I didn't know the concept of ego death, but now I read a bit about it I think I've already experienced it in different occasions at some extent. Maybe not to the bigger degree, I think.
The first time I understood better something like that was while a philosophy class, as a conclusion of the conversation that was going on. When the class finished I was like very high during some hours and everything felt different but I think it wasn't Ego Death since I was everything but I still was myself. But since then I think I've experiencied something similiar to EG, through Salvia, sometimes pot and once while getting intimate with a man, not really sex. That time I had also had alcohol and a bit of cocain, though. When I'm very tired, slepping badly and/or spending all my time around people/events/much information I feel (or not feel, wtv) somewhat that.

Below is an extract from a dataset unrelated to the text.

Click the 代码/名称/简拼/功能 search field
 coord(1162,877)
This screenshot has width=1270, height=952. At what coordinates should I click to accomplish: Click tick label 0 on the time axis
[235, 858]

If it is what I think I feel like it changed my life completely, I have a different view of everything since, I'm aware in a different way, and it isn't all that good since now everything seems pointless and I have an hard time stoping thinking about that. Which make me wanting to go back to that state again, or just live as part of the machine I seem to be.

I'm really sorry English isn't my main language; it's even harder to explain something that way. But I would like to read more about this.
i feel the same way. theres life before EG and life after.

i was going to ask "why'd you feel that everything was pointless?" then again EG is the dissolution of self.. dumb question

I think i've been addicted to it and actively seek it.

Besides the book i mentioned I'm not sure where else to look...i've gotta ask my psych nerd friends if they know of anything.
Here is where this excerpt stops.